## [Your goal]
Extract from the entries below, exactly as given, only the lines from the line containing "This screenshot has width=1080, height=1075." to the line containing "Click the name column header", both lines included.

Records from a dataset

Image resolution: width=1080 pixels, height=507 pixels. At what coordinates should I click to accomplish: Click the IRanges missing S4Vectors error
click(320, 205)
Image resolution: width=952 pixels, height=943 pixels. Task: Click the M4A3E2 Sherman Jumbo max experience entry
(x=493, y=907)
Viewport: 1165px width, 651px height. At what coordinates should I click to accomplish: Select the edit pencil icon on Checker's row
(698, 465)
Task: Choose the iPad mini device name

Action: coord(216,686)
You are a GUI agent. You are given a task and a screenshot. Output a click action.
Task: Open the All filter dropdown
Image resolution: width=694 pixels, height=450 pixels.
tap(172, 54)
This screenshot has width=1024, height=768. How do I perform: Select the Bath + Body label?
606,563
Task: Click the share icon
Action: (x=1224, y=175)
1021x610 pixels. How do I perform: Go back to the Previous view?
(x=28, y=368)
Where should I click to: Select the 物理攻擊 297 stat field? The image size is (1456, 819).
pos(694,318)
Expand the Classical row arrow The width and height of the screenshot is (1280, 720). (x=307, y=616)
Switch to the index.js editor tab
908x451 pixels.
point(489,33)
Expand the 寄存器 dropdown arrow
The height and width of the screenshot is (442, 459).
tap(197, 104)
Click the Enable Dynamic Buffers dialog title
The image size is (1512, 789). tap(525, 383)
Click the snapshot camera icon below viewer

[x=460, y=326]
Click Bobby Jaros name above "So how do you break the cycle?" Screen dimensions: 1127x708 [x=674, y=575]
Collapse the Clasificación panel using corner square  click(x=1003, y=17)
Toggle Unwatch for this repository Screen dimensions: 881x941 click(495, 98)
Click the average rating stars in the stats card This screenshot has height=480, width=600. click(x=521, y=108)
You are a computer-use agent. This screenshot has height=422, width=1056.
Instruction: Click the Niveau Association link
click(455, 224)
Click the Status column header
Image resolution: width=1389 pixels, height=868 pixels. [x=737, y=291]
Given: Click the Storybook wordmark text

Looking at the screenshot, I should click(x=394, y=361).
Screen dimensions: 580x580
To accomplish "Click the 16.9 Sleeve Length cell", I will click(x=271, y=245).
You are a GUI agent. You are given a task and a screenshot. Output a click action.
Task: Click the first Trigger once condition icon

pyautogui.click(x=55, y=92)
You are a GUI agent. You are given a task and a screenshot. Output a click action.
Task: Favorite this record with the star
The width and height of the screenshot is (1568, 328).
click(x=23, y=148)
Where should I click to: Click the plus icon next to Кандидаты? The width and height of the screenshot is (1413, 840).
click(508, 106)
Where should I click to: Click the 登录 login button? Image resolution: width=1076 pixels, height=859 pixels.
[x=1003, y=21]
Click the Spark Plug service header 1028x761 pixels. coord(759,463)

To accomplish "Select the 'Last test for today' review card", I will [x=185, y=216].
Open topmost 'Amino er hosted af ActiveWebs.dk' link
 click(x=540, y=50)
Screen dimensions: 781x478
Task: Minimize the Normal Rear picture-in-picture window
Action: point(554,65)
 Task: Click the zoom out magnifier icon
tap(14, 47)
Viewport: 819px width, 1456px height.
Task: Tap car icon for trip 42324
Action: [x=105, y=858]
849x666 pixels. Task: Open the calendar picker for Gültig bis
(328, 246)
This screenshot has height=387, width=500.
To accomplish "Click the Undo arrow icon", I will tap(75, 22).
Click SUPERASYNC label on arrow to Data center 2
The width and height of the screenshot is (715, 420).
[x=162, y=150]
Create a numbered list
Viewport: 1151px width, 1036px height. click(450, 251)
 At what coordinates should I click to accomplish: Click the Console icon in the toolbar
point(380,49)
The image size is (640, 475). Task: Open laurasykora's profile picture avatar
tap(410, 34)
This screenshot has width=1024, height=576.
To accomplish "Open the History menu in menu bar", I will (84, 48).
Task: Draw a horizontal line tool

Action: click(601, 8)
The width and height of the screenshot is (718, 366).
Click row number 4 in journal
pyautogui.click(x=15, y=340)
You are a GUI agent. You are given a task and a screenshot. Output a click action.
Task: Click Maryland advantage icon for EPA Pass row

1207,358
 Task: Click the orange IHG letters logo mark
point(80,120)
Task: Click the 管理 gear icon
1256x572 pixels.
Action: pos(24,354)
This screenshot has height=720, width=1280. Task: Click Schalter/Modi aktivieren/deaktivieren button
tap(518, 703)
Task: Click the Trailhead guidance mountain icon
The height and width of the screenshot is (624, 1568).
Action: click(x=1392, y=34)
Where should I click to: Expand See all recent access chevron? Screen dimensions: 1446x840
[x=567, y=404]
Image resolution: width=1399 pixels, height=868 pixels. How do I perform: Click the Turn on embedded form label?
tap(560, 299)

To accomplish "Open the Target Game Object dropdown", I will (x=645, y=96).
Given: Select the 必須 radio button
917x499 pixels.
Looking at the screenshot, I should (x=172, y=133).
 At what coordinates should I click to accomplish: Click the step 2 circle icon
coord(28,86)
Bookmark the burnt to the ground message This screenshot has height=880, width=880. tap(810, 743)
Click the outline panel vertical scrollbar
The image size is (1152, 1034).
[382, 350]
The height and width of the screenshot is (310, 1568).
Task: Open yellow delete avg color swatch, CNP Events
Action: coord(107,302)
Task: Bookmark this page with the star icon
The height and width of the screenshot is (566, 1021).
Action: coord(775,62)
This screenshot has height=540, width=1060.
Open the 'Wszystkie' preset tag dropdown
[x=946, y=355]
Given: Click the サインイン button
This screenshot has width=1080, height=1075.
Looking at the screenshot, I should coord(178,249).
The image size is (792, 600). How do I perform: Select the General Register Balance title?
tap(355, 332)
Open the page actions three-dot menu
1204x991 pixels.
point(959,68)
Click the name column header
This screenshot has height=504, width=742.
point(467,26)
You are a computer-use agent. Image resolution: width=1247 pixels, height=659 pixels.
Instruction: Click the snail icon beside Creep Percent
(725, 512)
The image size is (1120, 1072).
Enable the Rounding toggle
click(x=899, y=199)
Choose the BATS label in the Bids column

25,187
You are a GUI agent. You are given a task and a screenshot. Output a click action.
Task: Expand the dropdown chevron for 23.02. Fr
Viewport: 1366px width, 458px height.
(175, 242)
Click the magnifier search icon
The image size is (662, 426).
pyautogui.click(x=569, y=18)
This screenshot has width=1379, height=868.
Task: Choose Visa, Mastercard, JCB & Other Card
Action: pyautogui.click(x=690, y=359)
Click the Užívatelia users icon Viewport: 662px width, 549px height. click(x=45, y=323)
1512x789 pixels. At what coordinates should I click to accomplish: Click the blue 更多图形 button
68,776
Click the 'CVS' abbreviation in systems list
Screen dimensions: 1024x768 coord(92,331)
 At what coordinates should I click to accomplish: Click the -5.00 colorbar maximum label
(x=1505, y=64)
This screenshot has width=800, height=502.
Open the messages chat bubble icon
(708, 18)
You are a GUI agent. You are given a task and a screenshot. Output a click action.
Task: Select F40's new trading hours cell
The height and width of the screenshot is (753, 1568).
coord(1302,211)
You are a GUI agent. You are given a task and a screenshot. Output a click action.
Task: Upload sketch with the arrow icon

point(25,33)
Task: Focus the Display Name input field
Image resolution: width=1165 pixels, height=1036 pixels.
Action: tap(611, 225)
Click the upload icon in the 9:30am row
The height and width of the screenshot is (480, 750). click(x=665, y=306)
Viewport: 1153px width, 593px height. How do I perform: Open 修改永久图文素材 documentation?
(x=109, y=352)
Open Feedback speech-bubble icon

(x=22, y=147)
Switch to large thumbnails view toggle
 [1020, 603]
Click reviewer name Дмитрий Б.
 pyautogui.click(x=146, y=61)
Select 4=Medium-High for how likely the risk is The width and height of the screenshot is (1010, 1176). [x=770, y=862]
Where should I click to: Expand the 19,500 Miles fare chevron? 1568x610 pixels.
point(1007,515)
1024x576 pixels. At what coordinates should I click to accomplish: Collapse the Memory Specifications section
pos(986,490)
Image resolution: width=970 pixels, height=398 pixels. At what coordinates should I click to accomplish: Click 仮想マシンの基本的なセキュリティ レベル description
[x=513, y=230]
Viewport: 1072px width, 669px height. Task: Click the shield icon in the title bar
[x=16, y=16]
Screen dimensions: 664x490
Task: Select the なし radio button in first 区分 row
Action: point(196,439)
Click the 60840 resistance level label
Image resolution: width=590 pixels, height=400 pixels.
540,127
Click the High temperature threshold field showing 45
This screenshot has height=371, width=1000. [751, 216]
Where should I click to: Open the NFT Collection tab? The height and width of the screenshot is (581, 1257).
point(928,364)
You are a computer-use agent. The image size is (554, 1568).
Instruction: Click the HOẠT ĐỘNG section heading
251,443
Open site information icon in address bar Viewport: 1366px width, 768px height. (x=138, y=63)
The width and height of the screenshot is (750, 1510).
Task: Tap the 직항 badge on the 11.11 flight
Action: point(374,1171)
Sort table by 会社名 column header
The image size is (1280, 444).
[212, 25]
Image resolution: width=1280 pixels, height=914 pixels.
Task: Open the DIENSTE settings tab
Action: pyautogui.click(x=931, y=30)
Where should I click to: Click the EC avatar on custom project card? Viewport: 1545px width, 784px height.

## [Exercise solution]
This screenshot has width=1080, height=1075.
Looking at the screenshot, I should coord(178,249).
The image size is (792, 600). How do I perform: Select the General Register Balance title?
tap(355, 332)
Open the page actions three-dot menu
1204x991 pixels.
point(959,68)
Click the name column header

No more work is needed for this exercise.